Fernando Cayanan, Bon Appétit’s director of operations at The Getty Villa in Pacific Palisades, CA, is as skilled at balancing budgets as he is at balancing flavors. He started on the culinary side, first joining Bon Appétit in 2007 as a catering lead at The Getty Center in Los Angeles (both are owned by the Getty Foundation). Then, after a short stint elsewhere, he returned in 2012 as chef de cuisine for the Getty Villa. Over the last seven years, Fernando has grown in his role with increased management and operational responsibilities. As the head chef and operations manager for the Getty Villa, he oversaw both the daily front- and back-of-house operations of the restaurant — seasonal menu development, a busy catering operation, catering menus, staffing, training, and more. He was promoted to director of operations in 2019, expanding his role to include the Getty Center as well.
Born in the Philippines, Fernando moved with his family to Southern California when he was six. He became a chef because he truly enjoys the communal experience of coming together around the table. “Food is powerful,” he says, “Breaking bread brings people together, and when a dish truly works, it’s such a rewarding experience.” He loves the process behind bringing a dish to the table — from connecting with the farmers who grew the ingredients, to creating the flavors and the science of cooking, to serving the guests themselves.

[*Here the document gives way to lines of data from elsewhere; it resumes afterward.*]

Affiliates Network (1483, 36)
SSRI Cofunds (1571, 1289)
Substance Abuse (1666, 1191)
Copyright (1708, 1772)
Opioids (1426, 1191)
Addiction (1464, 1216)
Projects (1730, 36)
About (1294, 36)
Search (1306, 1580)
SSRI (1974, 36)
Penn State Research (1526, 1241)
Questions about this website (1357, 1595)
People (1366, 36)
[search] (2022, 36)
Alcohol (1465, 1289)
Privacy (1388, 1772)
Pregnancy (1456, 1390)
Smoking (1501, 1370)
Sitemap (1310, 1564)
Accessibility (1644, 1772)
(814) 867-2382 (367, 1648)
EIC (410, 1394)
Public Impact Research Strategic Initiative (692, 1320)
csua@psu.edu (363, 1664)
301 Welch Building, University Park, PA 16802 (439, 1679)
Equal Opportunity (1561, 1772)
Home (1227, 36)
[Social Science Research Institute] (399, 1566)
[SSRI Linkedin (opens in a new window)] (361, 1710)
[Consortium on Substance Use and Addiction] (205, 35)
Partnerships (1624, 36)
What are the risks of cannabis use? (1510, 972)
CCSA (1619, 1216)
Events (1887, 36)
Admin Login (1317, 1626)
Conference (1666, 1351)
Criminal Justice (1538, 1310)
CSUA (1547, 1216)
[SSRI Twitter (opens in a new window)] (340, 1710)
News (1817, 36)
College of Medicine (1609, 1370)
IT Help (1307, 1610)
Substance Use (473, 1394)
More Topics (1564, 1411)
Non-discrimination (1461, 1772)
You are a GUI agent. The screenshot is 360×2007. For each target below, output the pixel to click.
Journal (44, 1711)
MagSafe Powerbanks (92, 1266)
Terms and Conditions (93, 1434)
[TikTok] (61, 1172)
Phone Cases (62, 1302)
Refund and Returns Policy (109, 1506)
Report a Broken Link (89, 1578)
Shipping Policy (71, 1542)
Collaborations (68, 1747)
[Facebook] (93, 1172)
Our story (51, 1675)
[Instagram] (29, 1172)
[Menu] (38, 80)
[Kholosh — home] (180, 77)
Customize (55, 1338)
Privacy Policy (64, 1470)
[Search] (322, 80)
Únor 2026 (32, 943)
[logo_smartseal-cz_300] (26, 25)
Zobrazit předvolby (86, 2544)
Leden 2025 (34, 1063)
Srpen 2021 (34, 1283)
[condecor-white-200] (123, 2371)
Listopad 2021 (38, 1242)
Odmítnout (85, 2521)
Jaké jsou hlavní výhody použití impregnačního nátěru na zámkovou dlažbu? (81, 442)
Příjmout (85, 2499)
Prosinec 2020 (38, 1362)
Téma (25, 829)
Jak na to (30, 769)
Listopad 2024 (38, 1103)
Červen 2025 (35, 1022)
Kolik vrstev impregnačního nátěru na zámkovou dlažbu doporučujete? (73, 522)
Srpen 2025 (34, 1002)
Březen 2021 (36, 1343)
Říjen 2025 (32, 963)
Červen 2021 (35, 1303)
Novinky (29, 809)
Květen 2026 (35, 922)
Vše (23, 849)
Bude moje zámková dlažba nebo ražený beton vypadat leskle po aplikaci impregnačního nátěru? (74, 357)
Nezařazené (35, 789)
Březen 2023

This ability to see the bigger picture and understand the interconnectedness of the system is what makes Fernando so skilled in his dual role as chef and operations manager. Whether he’s overseeing a VIP gala dinner or setting up for café service, Fernando understands where every moving part is in relation to the whole.
“Fernando is constant: he’s the person you rely on to always uphold Bon Appétit’s standards while also keeping the client’s culture top of mind, and he blends them seamlessly,” said Regional Vice President Lori Flashner. “He never compromises those values. He is the first to raise his hand to support the management team, and instills his passion for sustainability in his staff. He’s the embodiment of the Bon Appétit spirit.”